US 11,694,124 B2
Artificial intelligence (AI) based predictions and recommendations for equipment
Rajarajan Thangavel Ramalingam, Bangalore (IN); Vladimir Valeryevich Ryabovol, Windham, NH (US); Auri Priyadharshini Munivelu, Bangalore (IN); Ramanathan Lakshmanan, Bangalore (IN); Ravi Kanth Vinnakota, Bangalore (IN); Sunil Kumara D S, Hassan District (IN); Basavaraj Chidanandappa, Bangalore (IN); and Venkata Rama Krishna Perumalla, Chebrole (IN)
Assigned to ACCENTURE GLOBAL SOLUTIONS LIMITED, Dublin (IE)
Filed by ACCENTURE GLOBAL SOLUTIONS LIMITED, Dublin (IE)
Filed on Jun. 14, 2019, as Appl. No. 16/441,941.
Prior Publication US 2020/0394533 A1, Dec. 17, 2020
Int. Cl. G06N 20/00 (2019.01); G06N 20/20 (2019.01); G06Q 50/04 (2012.01); G06Q 30/0201 (2023.01); G06F 18/23 (2023.01); G06F 18/2113 (2023.01); G06F 18/21 (2023.01)

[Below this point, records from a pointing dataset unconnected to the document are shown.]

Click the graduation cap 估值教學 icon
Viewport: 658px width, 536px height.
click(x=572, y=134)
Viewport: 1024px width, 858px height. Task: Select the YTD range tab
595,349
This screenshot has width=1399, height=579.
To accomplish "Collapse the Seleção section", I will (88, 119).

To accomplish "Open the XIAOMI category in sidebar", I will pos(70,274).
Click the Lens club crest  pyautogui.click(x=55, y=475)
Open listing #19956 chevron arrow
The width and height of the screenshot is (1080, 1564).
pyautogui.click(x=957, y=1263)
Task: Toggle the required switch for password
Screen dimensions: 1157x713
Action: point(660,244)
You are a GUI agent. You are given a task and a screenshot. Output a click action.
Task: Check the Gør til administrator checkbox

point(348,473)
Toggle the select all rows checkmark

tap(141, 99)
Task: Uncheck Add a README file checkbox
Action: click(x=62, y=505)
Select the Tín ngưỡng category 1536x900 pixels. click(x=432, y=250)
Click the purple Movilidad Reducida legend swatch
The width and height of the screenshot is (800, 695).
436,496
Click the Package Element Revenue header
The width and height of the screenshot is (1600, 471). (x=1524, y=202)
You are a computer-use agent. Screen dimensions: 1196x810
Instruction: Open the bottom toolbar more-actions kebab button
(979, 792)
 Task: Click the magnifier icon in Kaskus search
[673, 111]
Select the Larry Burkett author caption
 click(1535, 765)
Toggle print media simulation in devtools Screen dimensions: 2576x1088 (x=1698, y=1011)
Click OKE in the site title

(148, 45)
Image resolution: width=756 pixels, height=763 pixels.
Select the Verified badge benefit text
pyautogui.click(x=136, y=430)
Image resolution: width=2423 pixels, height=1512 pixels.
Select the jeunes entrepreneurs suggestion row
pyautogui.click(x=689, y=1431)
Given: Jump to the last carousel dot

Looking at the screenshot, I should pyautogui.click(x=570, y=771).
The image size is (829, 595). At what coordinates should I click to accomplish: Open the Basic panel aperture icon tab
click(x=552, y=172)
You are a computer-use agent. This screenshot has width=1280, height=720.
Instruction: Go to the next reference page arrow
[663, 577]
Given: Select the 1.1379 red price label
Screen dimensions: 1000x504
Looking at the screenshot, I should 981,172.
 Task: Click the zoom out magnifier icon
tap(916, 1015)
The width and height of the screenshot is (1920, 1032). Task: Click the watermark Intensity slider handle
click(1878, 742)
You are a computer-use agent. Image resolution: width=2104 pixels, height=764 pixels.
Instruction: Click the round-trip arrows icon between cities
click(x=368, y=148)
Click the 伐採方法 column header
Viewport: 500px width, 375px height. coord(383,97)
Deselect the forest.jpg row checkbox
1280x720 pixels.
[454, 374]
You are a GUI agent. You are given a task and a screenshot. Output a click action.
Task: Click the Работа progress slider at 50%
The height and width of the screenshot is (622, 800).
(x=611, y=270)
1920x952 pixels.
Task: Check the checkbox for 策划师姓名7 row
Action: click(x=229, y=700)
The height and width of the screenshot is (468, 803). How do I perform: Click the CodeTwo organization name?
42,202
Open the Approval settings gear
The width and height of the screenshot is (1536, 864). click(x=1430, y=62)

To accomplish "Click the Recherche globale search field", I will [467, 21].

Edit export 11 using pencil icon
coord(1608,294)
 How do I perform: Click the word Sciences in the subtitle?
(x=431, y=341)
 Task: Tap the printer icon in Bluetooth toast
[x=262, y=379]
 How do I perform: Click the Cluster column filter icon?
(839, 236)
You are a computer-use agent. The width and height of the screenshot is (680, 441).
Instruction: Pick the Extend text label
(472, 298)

CPC G06N 20/20 (2019.01) [G06F 18/2113 (2023.01); G06F 18/2185 (2023.01); G06F 18/23 (2023.01); G06N 20/00 (2019.01); G06Q 30/0206 (2013.01); G06Q 50/04 (2013.01)] 19 Claims
OG exemplary drawing
 
1. An Artificial Intelligence (AI) based equipment attribute prediction system comprising:
at least one processor;
a non-transitory processor readable medium storing machine-readable instructions that cause the at least one processor to:
access historical data related to at least one attribute of at least one customized equipment wherein the historical data includes data values tracking the equipment attribute and features of the equipment attribute over different time periods;
extract the features of the equipment attribute from the historical data using text processing techniques;
generate a plurality of feature combinations that include each possible combination of the features of the equipment attribute from the historical data, the plurality of feature combinations are generated based on a data type of the features and operators that can be applied to the data types;
train a plurality of AI models implementing different methodologies for generating predictions for the equipment attribute;
obtain a plurality of attribute predictions for the equipment attribute from the plurality of AI models, by applying each of the possible feature combinations to each of the plurality of AI models;
select a top N AI models and corresponding possible feature combinations from the plurality of AI models wherein N is a natural number, wherein the top N AI models are selected using model selection criteria that include an error estimation of the plurality of attribute predictions and multi-sample testing for consistency;
identify a best scoring AI model of the top N AI models and a particular feature combination from the possible feature combinations for the equipment attribute using a scoring scheme;
load into the non-transitory, processor-readable medium a single instance of the best scoring AI model in response to a user request for prediction for the equipment attribute for a single piece of the at least one customized equipment;
obtain from the single instance of the best scoring AI model and the particular feature combination, an attribute prediction for the equipment attribute in accordance with a user request wherein the user request includes new data values for the features included in the possible feature combination corresponding to the best scoring AI model; and
derive at least one recommendation by analyzing coefficients of an equation representing the best scoring AI model based on the possible feature combination corresponding to the best scoring AI model and the attribute prediction;
calculate variance between an actual value of the equipment attribute and the attribute prediction; and
further train the best scoring AI model on the actual value based at least on the variance.